Lui scrive tutto e poi torna dietro al bancone, a trafficare con la macchina per il caffè e quella per scaldare i panini.

Aline mi guarda, cercando un'intesa che da parte mia tarda ad arrivare. «Carino, eh? Ed è solo il primo con cui abbiamo parlato!»

«Beh, non è che ci abbiamo proprio parlato» sottolineo, facendole alzare gli occhi al cielo. «Però si, devo ammettere che quel viso angelico e i capelli sbarazzini non sono una brutta cosa da guardare».

Devo aver alzato troppo la voce nel dirlo, perché il ragazzo mi urla un: «Grazie, i miei capelli sbarazzini apprezzano». Figuraccia numero due, fatta. Aline si limita a scuotere la testa e ridacchiare sotto i baffi.

Quando torno alla mia stanza, dopo aver mangiato una brioches alla crema disgustosamente buona, Tammy è davanti alla mia porta che aspetta. Si guarda intorno spaesata e quando mi vede, sorride. Il suo è un sorriso molto luminoso.
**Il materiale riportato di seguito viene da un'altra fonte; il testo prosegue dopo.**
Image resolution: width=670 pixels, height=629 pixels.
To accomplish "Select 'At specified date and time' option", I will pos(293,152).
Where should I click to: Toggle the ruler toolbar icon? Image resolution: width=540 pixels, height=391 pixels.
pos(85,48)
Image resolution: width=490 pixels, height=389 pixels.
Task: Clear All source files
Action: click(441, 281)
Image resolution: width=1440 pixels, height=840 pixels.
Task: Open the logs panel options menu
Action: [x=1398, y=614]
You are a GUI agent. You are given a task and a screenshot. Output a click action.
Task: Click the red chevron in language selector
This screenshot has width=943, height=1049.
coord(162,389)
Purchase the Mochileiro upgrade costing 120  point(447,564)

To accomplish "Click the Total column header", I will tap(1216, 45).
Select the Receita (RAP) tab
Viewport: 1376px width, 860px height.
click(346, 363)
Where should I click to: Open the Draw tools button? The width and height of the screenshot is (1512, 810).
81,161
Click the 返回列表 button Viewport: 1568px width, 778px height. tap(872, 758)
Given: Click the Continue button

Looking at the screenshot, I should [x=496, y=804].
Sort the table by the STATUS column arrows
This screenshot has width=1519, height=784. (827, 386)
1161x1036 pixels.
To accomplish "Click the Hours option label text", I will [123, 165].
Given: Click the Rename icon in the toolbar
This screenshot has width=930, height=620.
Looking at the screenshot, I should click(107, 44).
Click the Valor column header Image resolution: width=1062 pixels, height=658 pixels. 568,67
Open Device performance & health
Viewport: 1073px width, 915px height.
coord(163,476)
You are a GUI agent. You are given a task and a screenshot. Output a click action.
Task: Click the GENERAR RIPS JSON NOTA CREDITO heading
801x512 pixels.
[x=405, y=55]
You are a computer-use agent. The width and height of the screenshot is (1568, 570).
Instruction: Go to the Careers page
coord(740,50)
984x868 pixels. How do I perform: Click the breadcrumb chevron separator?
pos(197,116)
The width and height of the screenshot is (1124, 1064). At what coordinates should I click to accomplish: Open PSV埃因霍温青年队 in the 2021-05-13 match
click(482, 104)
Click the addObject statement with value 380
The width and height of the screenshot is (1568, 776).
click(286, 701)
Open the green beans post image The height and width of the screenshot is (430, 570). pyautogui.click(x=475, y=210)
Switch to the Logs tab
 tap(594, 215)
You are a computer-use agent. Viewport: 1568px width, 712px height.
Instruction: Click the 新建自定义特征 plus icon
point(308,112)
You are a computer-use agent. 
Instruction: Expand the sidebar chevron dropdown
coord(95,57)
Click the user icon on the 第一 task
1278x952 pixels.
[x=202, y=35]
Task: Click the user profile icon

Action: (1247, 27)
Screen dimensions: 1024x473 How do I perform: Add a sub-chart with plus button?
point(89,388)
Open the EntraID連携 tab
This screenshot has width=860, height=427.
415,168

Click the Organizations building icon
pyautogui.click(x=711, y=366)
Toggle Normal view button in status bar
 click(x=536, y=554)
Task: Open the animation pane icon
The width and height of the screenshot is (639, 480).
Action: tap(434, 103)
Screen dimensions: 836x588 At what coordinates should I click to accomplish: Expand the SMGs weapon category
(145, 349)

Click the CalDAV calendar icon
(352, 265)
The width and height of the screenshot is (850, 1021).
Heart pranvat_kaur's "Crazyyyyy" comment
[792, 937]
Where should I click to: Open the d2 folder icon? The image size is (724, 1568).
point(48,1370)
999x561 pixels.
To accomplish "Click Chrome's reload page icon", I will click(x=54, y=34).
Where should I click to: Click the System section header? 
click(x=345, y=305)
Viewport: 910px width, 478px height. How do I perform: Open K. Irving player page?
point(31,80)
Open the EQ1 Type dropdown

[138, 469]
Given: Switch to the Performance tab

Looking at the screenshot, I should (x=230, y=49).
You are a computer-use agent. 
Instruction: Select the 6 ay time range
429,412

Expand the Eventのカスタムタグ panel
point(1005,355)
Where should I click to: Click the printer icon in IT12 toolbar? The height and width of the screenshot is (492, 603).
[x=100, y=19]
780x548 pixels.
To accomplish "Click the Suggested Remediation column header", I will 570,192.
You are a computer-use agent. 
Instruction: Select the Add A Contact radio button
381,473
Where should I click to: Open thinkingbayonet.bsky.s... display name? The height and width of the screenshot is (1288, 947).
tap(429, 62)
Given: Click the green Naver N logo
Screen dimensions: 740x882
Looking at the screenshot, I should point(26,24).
«Eccoti, finalmente! Ma dov'eri?» mi dice, venendomi incontro. «La mia compagna di stanza è terribile. Sta tutto il giorno a leggere e ascoltare musica classica. Mi sembra di essere in un incubo» si lamenta, tipico di Tammy. Si lamenta sempre delle cose che poi finisce per adorare.

«La mia compagna di stanza aveva fame, così siamo andate a mangiare qualcosa alla caffetteria. Mi sono fatta un paio delle mie solite figure con il barista e ora eccomi qui» le racconto, scrollando le spalle. Fare figuracce, per me, è come alzarsi al mattino, nessuno si sorprende più.

«Io non so se sia il college o lo stato della Virginia, ma qui i ragazzi sono decisamente più belli che in Nord Carolina. Decisamente» esclama, mentre camminiamo verso la sua zona del campus, che ancora non ho visto bene.

Se dovessi descrivere Tamara Green con una sola parola, direi molesta. Non un molesto negativo, ma lei è una di quelle che se si mette in testa un ragazzo, non smette più di parlarne fino a che non ne incontra un altro. Sfortunatamente ne incontra un po' troppi alla volta.

«Il mio vicino di stanza, Mag... Dovresti vederlo» continua, con occhi sognanti. «È alto, biondo, muscoloso. Sembra uscito da un film».

Non mi intendo molto di ragazzi, voglio dire: se uno è oggettivamente bello me ne accorgo, ma non so comunque giudicare gli elementi che lo rendono bello. Credo che questo sia principalmente dovuto al fatto che ogni ragazzo che incontro mi sembra così piatto che l'interesse lo perdo ancora prima di provarlo.

«Voglio andare a fare due tiri» dico, cambiando discorso. Durante il tour delle università ho visto un campo da basket che mi ha subito attirata. Al college non c'è una squadra, ma c'è un campo e questo mi basta. Non sono alta, non lo sono mai stata nemmeno quando tutti gli adolescenti sono nella fase dello sviluppo e non si sa mai quanto possano realmente crescere, ma sono agile ed elastica e fare sport mi è sempre sembrata una cosa naturale.

«Ma dai, Mags, non puoi metterti a giocare a basket adesso! Non siamo qui nemmeno da un giorno!» mi rimprovera Tammy. Lei dice sempre che penso troppo al basket e troppo poco ai ragazzi. Ai tempi in cui ero fidanzata con Dave potevo pensare ad entrambi, era stato il capitano della squadra del liceo per due anni. Ah, Dave, chissà se è già arrivato a Yale.

«Appunto» confermo, costringendomi a smettere di pensare a Dave. «E' già passato troppo tempo».